Coronavirus-linked hacks likely as Czech hospital comes under attack

As countries around Europe enact drastic measures to try to contain the spread of the Covid-19 coronavirus, a hospital in Brno, Czechia, has been forced to cancel all planned operations and farm out acute patients to other hospitals after falling victim to a major cyber attack.

At the time of writing, according to local media reporting, the exact nature of the attack on University Hospital Brno was unknown, but it is understood that hospital staff have had to turn off IT systems, suggesting that its infrastructure may have been encrypted by ransomware.

The incident was confirmed by the Czech National Office for Cyber and Information Security (NÚKIB). In a statement on its website, a spokesperson said NÚKIB was notified about the incident on the morning of 13 March.

At present, the spokesperson said, NÚKIB cyber security specialists are working alongside police and hospital management to resolve the incident.

Hospital director Jaroslav Štěrba told Czech media that some key clinical systems were working, but the hospital had lost the ability to transfer information from these systems to its database system. He said he hoped it would be possible to quickly identify the nature of the incident and restore systems quickly.

The incident highlights the opportunistic nature of cyber criminal groups and their willingness to demonstrate utter callousness in targeting hospitals on the front line of the fight against the coronavirus.

“Healthcare workers or administrative staff are low-hanging fruit for today’s opportunistic hackers,” said Jake Olcott, vice-president of government affairs at risk management firm BitSight. “As they seek answers to important questions in a time of crisis, these employees may be susceptible to a hoax email that appears to come from a trusted government body. This is hugely problematic for healthcare companies that are already struggling to reduce cyber security risk.

“In far too many situations, healthcare companies wait until a breach or a cyber event has taken place to take action and respond to potential risk. At that point, it’s too late to do anything more than clean up the mess they’ve got into.

“Instead, they need to get one step ahead of that threat by reducing vulnerabilities in their security infrastructure and continuously monitoring it to alert them should any security gaps or risks arise.”

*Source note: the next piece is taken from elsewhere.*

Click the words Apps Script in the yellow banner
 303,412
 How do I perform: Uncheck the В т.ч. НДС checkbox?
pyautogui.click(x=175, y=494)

Ilia Kolochenko, founder and CEO of web security specialist ImmuniWeb, said that even experienced cyber security professionals could be taken in by a well-crafted phishing email that plays on fear and emotion.

“The more emotions and personal matters the attackers leverage, the more successful their campaigns will likely be,” he said. “The human factor remains the most burdensome to mitigate by technical means among the wide spectrum of organisational cyber risks, and the Covid-19 connection makes victims particularly susceptible to thoughtless actions.

“Organisations should urgently consider implementing and promulgating a clear, centralised and consistent internal process to communicate all the events and precautions related to the coronavirus pandemic. Corporate cyber security and security awareness should constitute an invaluable part of such communications, as cyber criminals are profiteering from obscurity and uncertainty.”

Up to now, as reported by Computer Weekly, most security incidents linked to the coronavirus have taken the form of online fraud and scams, disinformation and conspiracy theories, and hoax emails – phishing campaigns targeting victims with apparently legitimate information.

However, security professionals should anticipate that cyber criminals will seize the opportunity to conduct targeted and disruptive attacks as the spread of the coronavirus lays bare wider vulnerabilities in affected societies.

As an example, Marc Wilczek, chief operating officer at Link11, a supplier of cyber resilience services, said his security operations centre (SOC) had defended more than 2,860 hours of distributed denial of service (DDoS) attacks in the three weeks from 17 February to 9 March – up 30% year-on-year.

While it is not possible, or necessarily wise, to pin this uptick on the coronavirus, Wilczek said: “It highlights how vulnerable organisations are as they quickly implement large-scale remote working for their staff. Cyber criminals could try to further take advantage of the situation.”

He warned that traditional on-premise DDoS defences and load balancing technology would not necessarily adequately protect organisations with distributed workforces from large-scale DDoS attacks.

Meanwhile, Recorded Future’s Insikt threat research group claims it has identified cases of nation states appropriating the coronavirus for their own purposes.

The researchers found a .rar file purportedly containing statements on the coronavirus from the Vietnamese government being used to spread malicious executables that, when opened, communicate with command and control (C2) servers linked to Mustang Panda, a Chinese-linked advanced persistent threat (APT) group.

They also claimed that the health ministry of Iran – one of the countries that has been hit hardest to date – had advised people to download a specific Android application that was supposed to help people monitor for coronavirus symptoms, but was in fact a piece of spyware that gathers data on its target’s location and movement. Insikt alleged that the application is being distributed on a website created by the Iranian government itself.